Son regard et sa voix transpercèrent sans pitié mon cœur.

Moi — Ah…

Je m’étais laissée trahir. Il venait enfin de l’apprendre. Ces deux émotions opposées se retournaient en même temps dans ma tête. Trouver un prétexte pour m’en tirer n’aurait pas été difficile, mais c’était impardonnable.

Moi — Ah… Ça ne va pas du tout, ça.

J’avais un grand devoir à accomplir, une mission d’observation. Pour répondre aux attentes de Shirogane-sensei, je répétais, jour après jour, la même tâche. Ce jour-là, à l’approche de la remise des diplômes, on me convoqua dans une salle. Depuis le jour où j’appris son existence, ma mission avait commencé…

Ayanokôji — Ça ne va pas ? Qu’est-ce que tu veux dire ?

La voix d’Ayanokôji avait toujours ce ton bien monocorde. Il n’en était pas encore sûr, mais il devait déjà se méfier de mes regards et de mes gestes que je ne parvenais pas à réprimer. Pardonnez-moi. Pour cet instant seulement, laissez-moi oublier ma mission.

Moi — Je suis Shiraishi Asuka.

Tout ce que nous venions d’échanger n’était que mensonge. Alors, au moins pour me présenter, je pouvais le dire du fond du cœur…

Moi — Et toi… qui es-tu ?

Il y répondrait, n’est-ce pas. À ma question… la voix de ma première véritable présentation, que j’avais gardée enfouie au plus profond de moi ?

 

Ichinose Honami

Je l’aime trop…

 

En entendant d’abord l’intervention de Hoshinomiya-sensei, j’avais eu l’impression que les règles de cet examen spécial reprenaient celles sur le respect du règlement appliquées à notre arrivée au lycée et, après avoir écouté la suggestion d’Ayanokôji-kun, ce sentiment s’était encore renforcé. Dès le premier jour, notre classe avait donc pris soin de garder ses distances avec celle d’Ayanokôji-kun.

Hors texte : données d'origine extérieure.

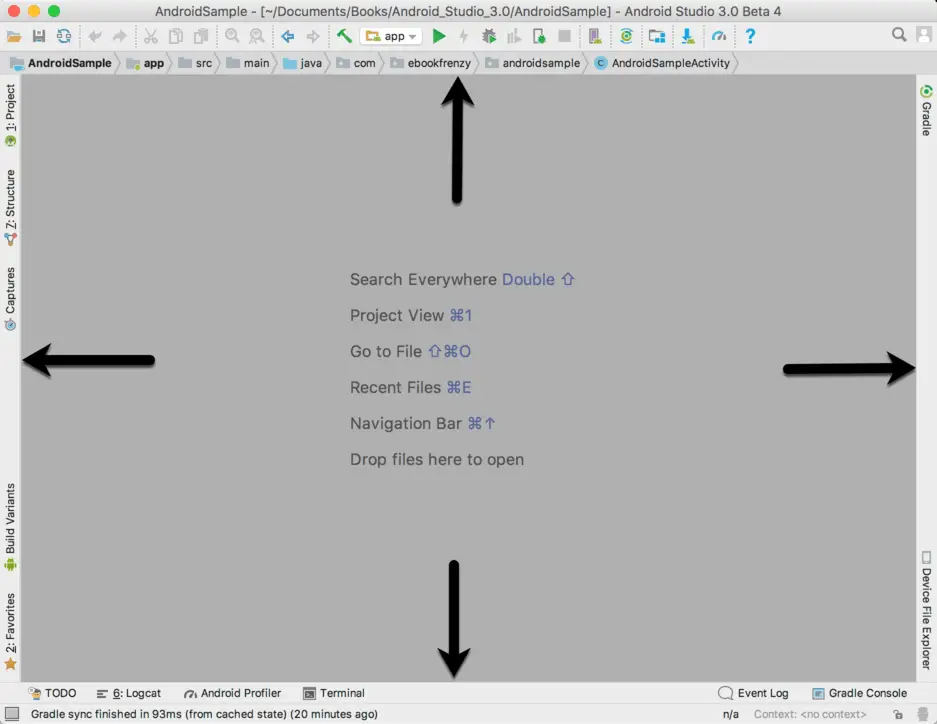Image resolution: width=937 pixels, height=724 pixels.
Task: Click the Debug app bug icon
Action: [489, 36]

Si Ryuuen-kun envoyait ses sbires pour semer le trouble, agir de concert nous exposerait tous deux comme cibles probables. Je ne savais pas si cette prudence avait porté ses fruits ou si Ryuuen-kun avait changé de stratégie, mais nous avions passé une semaine sans le moindre accroc.

Pourtant, pour moi, cette semaine avait paru interminable.

Durant tout ce temps, je n’avais pas pu voir Ayanokôji-kun. Même si nous pouvions échanger par téléphone, le seul fait de ne pas pouvoir sentir notre souffle l’un en face de l’autre me déchirait le cœur.

C’est pourquoi, aujourd’hui, à la fin de l’examen spécial, quels qu’en soient les résultats, j’avais réussi à donner rendez-vous à Ayanokôji-kun à la salle de sport afin de passer un peu de temps avec lui.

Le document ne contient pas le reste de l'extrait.